The data presented in part 2 come from a both virtual and physical ethnography of K-pop fan communities and K-pop places. Although I do not belong to any specific fan clubs, I have accumulated K-pop knowledge through long-term observation of fans’ activities in various online communities such as Bestiz (www.bestiz.net) and DC Inside (www.dcinside.com).2 These two websites operate on an anonymity-based system and are open and accessible to anybody. Anonymity plays a critical role in enabling the affective consumption of K-pop idols: if it is guaranteed, people do not hesitate to reveal their very private emotions publicly and share them with others. Reading or listening to narratives and discourses relating to people’s affective engagement with K-pop idols helped me to identify not only the consumption practices but also the operational logic of the K-pop industry. Chapter 3 will show how fans emotionally engage with the visual qualities of K-pop idols; chapters 4 and 5 will discuss how such affective commitment by fans is eventually utilized in place marketing. I collected data relating to international K-pop fans and their consumption patterns by reading numerous postings on Allkpop.com, YouTube, Tumblr, and many other websites. The virtual ethnography method is closely interrelated to my argument: chapter 3 will examine how the very functionality of social media sites—its graphic-oriented nature, virality, and spreadability—interplays with the visually focused operation of K-pop.

The physical ethnography took place in multiple venues. During May through July 2014 and June through July 2016, I visited several K-pop sites in Gangnam, including K-Star Road, the Gangnam Tourism Information Center, SM Artium, the Cube Café, and Klive (which is actually in Dongdaemun). The majority of my field research consisted of observation of fan-tourists’ behaviors and on-site interviews with them, inquiring about why they were motivated to consume places associated with K-pop. Thanks to my broad knowledge of K-pop idols, the short on-site interviews with K-pop fans went well. I conducted field research in Myeong-dong in March 2011 and May and June 2014. Staying in Myeong-dong almost every day from early morning to late at night during the fieldwork periods, I observed what was happening on the streets and inside stores among store clerks and customers. My observations were supplemented by casual talks with store managers, assistants, and customers; I sometimes jumped into conversations between customers and store assistants. The on-site interviews contributed more to useful data collection than sedentary interviews detached from the context would have done.
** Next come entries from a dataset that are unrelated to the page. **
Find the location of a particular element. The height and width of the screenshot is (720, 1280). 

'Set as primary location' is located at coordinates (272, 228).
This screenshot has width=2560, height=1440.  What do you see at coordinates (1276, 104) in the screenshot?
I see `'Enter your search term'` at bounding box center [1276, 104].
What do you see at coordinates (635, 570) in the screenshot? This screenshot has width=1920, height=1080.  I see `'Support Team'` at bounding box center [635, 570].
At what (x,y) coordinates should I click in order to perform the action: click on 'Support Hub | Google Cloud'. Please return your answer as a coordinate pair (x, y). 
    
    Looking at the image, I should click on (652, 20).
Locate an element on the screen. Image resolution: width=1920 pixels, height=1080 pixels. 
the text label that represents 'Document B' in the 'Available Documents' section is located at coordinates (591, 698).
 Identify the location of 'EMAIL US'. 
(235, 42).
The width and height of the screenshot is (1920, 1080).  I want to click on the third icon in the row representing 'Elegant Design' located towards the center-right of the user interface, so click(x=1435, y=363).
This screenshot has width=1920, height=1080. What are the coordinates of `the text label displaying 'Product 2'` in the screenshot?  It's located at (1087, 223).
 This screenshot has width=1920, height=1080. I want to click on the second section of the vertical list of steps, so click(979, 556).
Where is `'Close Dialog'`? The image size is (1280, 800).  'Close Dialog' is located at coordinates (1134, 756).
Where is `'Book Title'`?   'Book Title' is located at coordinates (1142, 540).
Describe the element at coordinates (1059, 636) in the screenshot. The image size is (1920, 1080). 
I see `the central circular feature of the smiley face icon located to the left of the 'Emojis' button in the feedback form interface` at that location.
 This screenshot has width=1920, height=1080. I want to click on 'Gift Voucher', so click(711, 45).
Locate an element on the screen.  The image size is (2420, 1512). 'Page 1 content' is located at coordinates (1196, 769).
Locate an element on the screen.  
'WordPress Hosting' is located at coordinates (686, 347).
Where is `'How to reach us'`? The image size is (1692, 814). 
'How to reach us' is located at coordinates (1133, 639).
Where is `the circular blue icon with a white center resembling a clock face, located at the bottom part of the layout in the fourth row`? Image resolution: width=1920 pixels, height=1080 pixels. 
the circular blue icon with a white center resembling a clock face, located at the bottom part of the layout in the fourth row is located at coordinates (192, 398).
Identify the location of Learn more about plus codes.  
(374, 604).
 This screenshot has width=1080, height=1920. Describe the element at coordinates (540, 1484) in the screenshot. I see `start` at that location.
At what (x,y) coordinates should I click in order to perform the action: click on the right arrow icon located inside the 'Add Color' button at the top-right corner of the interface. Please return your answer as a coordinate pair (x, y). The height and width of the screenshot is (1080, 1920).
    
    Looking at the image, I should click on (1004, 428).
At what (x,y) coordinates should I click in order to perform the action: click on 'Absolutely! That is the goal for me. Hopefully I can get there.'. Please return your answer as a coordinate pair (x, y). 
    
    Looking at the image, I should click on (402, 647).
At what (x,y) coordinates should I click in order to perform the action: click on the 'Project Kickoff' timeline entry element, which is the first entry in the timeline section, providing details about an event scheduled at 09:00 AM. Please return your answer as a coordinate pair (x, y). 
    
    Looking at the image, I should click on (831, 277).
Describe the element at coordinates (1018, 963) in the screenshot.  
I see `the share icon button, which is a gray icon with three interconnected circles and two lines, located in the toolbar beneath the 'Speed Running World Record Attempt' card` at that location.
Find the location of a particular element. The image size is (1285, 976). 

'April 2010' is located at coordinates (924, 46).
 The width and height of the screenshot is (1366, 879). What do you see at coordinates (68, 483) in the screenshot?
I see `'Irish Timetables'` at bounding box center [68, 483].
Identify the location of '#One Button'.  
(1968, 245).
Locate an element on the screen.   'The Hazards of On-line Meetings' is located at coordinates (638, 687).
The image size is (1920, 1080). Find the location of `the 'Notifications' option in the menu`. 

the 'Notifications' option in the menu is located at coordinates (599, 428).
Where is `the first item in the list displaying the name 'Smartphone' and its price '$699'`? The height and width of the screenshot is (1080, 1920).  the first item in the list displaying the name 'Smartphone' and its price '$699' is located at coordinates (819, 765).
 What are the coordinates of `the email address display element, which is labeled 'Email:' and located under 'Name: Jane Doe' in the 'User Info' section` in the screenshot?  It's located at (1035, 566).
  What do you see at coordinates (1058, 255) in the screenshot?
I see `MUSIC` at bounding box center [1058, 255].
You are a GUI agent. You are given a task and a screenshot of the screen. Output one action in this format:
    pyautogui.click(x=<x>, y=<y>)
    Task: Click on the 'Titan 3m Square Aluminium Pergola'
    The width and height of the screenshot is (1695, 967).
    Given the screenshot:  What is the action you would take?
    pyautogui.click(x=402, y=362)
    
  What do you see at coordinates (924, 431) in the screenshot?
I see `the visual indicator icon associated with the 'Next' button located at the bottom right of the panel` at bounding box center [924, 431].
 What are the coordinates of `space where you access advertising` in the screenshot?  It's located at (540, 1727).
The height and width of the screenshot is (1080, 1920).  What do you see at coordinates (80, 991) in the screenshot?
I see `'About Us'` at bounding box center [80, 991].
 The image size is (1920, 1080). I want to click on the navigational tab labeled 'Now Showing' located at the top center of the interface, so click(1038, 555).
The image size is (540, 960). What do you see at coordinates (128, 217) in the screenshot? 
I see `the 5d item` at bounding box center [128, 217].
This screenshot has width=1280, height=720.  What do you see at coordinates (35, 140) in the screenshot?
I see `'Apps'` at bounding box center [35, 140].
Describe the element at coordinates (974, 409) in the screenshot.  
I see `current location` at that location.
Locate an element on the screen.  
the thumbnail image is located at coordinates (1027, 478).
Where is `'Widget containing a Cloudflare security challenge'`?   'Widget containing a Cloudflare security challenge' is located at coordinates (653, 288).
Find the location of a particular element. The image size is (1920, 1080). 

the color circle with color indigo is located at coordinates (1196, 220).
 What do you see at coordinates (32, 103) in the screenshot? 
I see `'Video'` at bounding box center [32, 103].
The dialogues with informants were mainly about cosmetics, beauty, Korean popular culture, tourism to Korea, retail rents, and Myeong-dong. I also engaged with the landscape of Myeong-dong, analyzing streetscapes and store facades and floor layouts. Archival sources, including existing scholarly works, news articles, magazines, government statistics, and reports by the Korean Tourism Organization complemented the ethnographic data. My collection of information on the subject of Myeong-dong’s history benefited greatly from existing scholarly work, magazines, and news articles. Similar to the ethnography of the Korean drama industry, I cumulated immense knowledge about the K-pop industry from news articles because of the difficulties in actually meeting with entertainment agency operators, particularly those in the big three agencies. Because of the news-buying and sharing traditions, as in part 1, I credit individual newspapers rather than individual reporters for news article sources.